In the embodiment of the present invention, the piezoelectric element (Pizeo member) 14 is a piezoelectric motor and is disposed in the fixing groove 114 of the housing 11 and abuts against the friction member of the lens module 12 . 13 on. The piezoelectric motor can be used at a frequency of 120 kHz or other frequency to drive the lens module 12 on the first axial direction 41 and the second axial direction 42 of the imaging optical axis 4 in the accommodating space 110. Perform displacement. In addition, the piezoelectric element 14 can be electrically connected to a circuit board 141. When a predetermined voltage is applied to the piezoelectric element 14 through the circuit board 141, the characteristics of the piezoelectric motor itself can be utilized by friction. The method drives the lens module 12 to perform linear displacement along the first axial direction 41 and the second axial direction 42 to achieve the effect of causing the piezoelectric lens driving module 1 to zoom or focus.
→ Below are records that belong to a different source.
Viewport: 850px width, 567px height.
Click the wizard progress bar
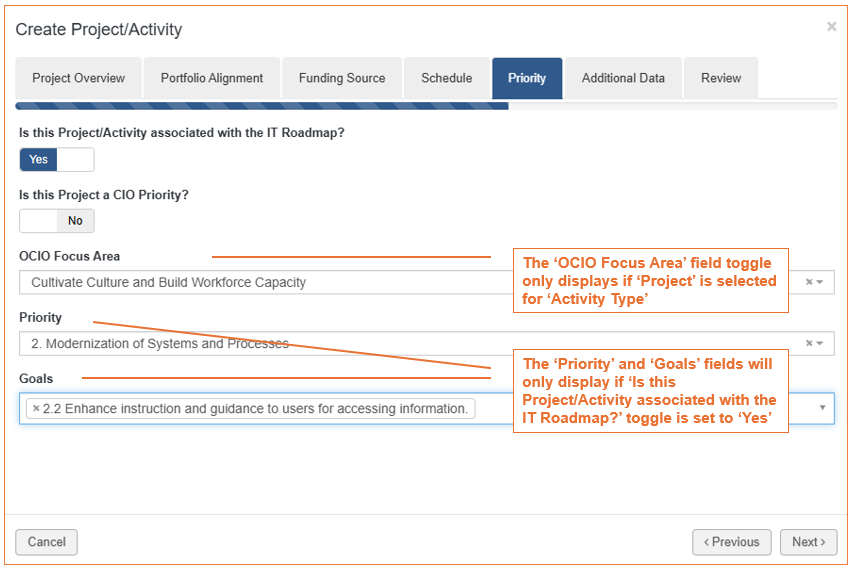click(x=426, y=106)
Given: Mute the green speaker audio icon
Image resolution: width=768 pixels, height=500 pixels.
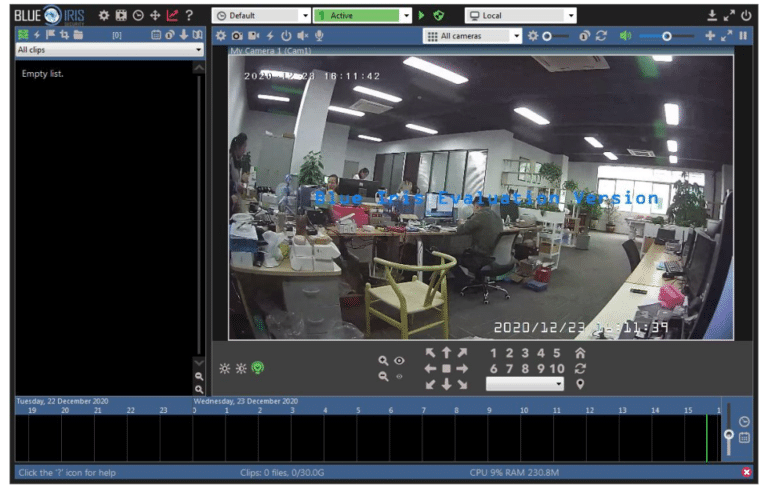Looking at the screenshot, I should coord(625,35).
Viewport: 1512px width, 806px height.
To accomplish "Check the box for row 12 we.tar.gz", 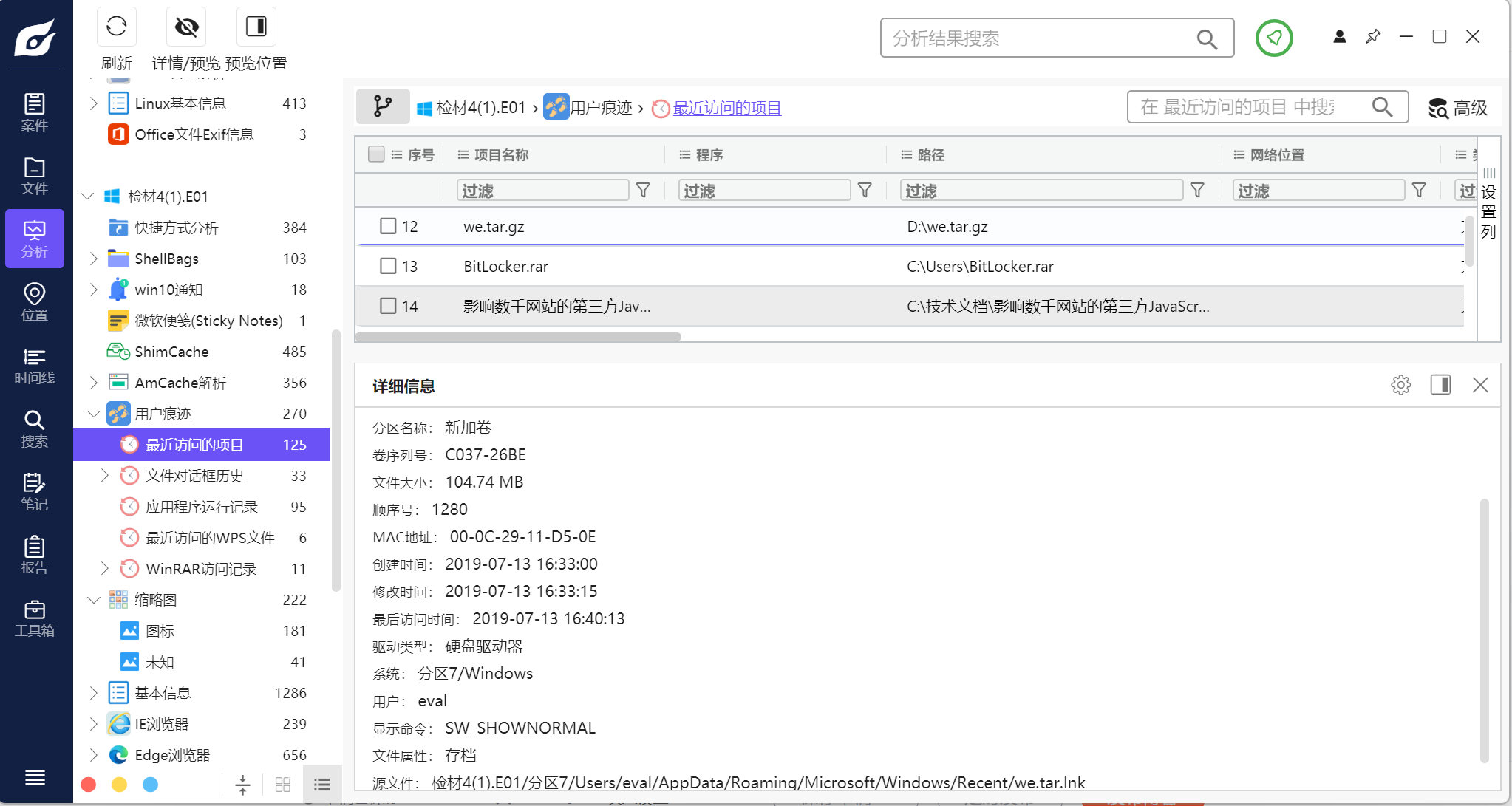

Since the lens module 12 itself has the gravity G such that the lens module 12 is zoomed or focused by the piezoelectric element 14 in the first axial direction 41 or the second axial direction 42 , the lens module 12 is The speed difference generated when the first axial direction 41 or the second axial direction 42 moves forward and backward also causes image quality instability. That is to say, when the piezoelectric lens driving module 1 captures an external image upward (elevation angle) or downward (top view), the gravity G of the lens module 12 itself is caused by the relationship between gravity and gravity. The speed of the first axial direction 41 or the second axial direction 42 of the module 12 in the direction of the gravitational force is faster than the reverse movement. For example, when it is assumed that the friction body 15 of the unique design of the present invention temporarily does not exist, when the top surface 111 of the housing 11 of the piezoelectric lens driving module 1 faces upward (elevation angle) (the first The two axial directions are substantially toward the gravitational direction of the earth), and the piezoelectric element 14 drives the speed ratio S1 of the lens module 12 to the first axial direction 41 to the speed S2 of the second axial direction 42 (S1: S2) It may be as high as 1:1.7; on the contrary, when the top surface 111 of the housing 11 of the piezoelectric lens driving module 1 faces downward (top view) (the first axial direction is substantially toward the gravitational direction), the piezoelectric element The speed S1 of the lens module 12 to the first axial direction 41 and the speed S2 to the second axial direction (S1: S2) may be as high as 1.7:1.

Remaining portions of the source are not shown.